For test 1026 with a series of four .free RPCs, the average (across 20 tests) sum of the four cancels is 495.2 microseconds for the full cleanup cancel in comparison with 424.3 microseconds for the propagating the free state implementation (14% difference).

trws commented 1 month ago

It sounds like the complexity favors doing the unconditional full cancel, and the performance doesn't really push away from that much either. Would you agree @milroy? If so, then lets do that.
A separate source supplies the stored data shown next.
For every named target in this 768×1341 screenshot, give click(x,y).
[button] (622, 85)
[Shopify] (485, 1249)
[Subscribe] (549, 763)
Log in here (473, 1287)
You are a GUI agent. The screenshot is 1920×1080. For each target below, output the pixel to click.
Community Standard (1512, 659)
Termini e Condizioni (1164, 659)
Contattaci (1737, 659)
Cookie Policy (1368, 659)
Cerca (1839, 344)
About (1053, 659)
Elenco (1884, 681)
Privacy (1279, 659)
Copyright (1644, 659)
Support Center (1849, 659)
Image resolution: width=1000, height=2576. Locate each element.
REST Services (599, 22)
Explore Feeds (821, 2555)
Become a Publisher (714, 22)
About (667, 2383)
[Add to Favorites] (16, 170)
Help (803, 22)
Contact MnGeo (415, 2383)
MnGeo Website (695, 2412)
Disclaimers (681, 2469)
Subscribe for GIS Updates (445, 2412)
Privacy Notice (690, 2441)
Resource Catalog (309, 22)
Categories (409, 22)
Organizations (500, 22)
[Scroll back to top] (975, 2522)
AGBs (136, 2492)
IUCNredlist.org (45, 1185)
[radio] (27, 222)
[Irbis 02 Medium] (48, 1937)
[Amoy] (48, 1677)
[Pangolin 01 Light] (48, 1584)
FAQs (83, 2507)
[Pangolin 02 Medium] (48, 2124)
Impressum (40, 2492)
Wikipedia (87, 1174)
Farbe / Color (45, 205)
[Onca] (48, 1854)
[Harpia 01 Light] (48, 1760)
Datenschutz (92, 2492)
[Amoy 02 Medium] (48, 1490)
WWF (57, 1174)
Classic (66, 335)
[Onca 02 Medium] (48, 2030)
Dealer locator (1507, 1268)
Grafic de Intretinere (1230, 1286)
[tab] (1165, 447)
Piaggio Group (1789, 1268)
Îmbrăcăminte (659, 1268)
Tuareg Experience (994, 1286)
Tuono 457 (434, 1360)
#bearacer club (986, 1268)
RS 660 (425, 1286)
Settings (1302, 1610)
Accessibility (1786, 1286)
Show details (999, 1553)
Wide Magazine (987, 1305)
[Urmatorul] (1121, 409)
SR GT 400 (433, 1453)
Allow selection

I have a feeling we should keep this in mind as we think through what we want to do when evolving the planner setup.

milroy commented 1 month ago

Would you agree @milroy?

Yes, that's my conclusion, too.

I have a feeling we should keep this in mind as we think through what we want to do when evolving the planner setup.

Agreed. There's extra complexity and brittleness related to dealing with the planners in the context of allocation and resource dynamism and it manifests in unexpected ways.

trws commented 1 month ago

Looks like there's a failure on el8, specifically failing to find an error output that's there?

  [Oct24 23:36] sched-fluxion-qmanager[0]: remove: Final .free RPC failed to remove all resources for jobid 88030052352: Success
  test_must_fail: command succeeded: grep free RPC failed to remove all resources log.out
  not ok 8 - no fluxion errors logged

Maybe it's going to stdout instead of stderr and getting missed? Not sure, seems odd that it's only there and not on the other ones though.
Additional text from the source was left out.